Die Oberflächenexpositionsdatierung, auch bekannt als TCN-Datierung (Terrestrial Cosmogenic Nuklides) und unter ihrer englischen Bezeichnung Surface Exposure Dating ist eine geochronologische Methode zur Erforschung von Landschaftsentwicklungen und Prozessen an der Erdoberfläche. Sie wird beispielsweise genutzt zur Altersbestimmung von Lavaströmen, Meteoriteneinschlägen, Rutschungen, Erosionsprozessen und Gletscherbewegungen.[1]

Im Vergleich zu anderen Methoden der Geochronologie, die eine absolute Altersbestimmung ermöglichen, wird mit Hilfe von quantitativ bestimmten Radionukliden eruiert, wann ein Gestein oder eine Gesteinsoberfläche das erste oder letzte Mal oder für welche Zeitdauer kosmischer Höhenstrahlung an oder nahe der Erdoberfläche ausgesetzt war und der Zeitraum unter bestimmten Annahmen berechnet.

Im Fall der Untersuchung von prähistorischen Gletscherbewegungen kann, nachdem ein Gletscher die Gesteinsoberfläche freigegeben hat, bestimmt werden wie lange die neue Oberfläche der kosmischen Strahlung ausgesetzt war, also seit wann der Gletscher sich zurückgezogen hat.

Grundlage

Durch die Bestimmung der Konzentrationen von kosmogenen Radionukliden (z. B. 10Be, 26Al, 36Cl) in Oberflächengesteinen wird ermittelt, wie lange die untersuchte Oberfläche der kosmischen Strahlung ausgesetzt war. Damit kann im einfachsten Fall ein Mindestexpositionsalter oder bei geeigneten Messkombinationen das Expositionsalter, also die Dauer der Exposition, und die Erosionsrate bestimmt werden.

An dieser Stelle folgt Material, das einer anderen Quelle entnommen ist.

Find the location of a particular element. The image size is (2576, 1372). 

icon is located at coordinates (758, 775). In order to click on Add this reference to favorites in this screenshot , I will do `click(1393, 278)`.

Der maximale Zeitraum, der mit Expositionsdatierungen abgedeckt werden kann beträgt ca. 3 Halbwertszeiten des untersuchten Radionuklids, das bedeutet für die Aluminium-Beryllium-Methode und Chlor-Methode eine ungefähre maximale Reichweite von 4.5 Millionen Jahren.[2] Für stabile Edelgase gibt es keinen maximal Zeitraum; so können bei geologisch außerordentlich stabilen Landschaften Expositionsalter von mehreren 10 Ma bestimmt werden (z. B. Atacama-Wüste, Antarktis).[2]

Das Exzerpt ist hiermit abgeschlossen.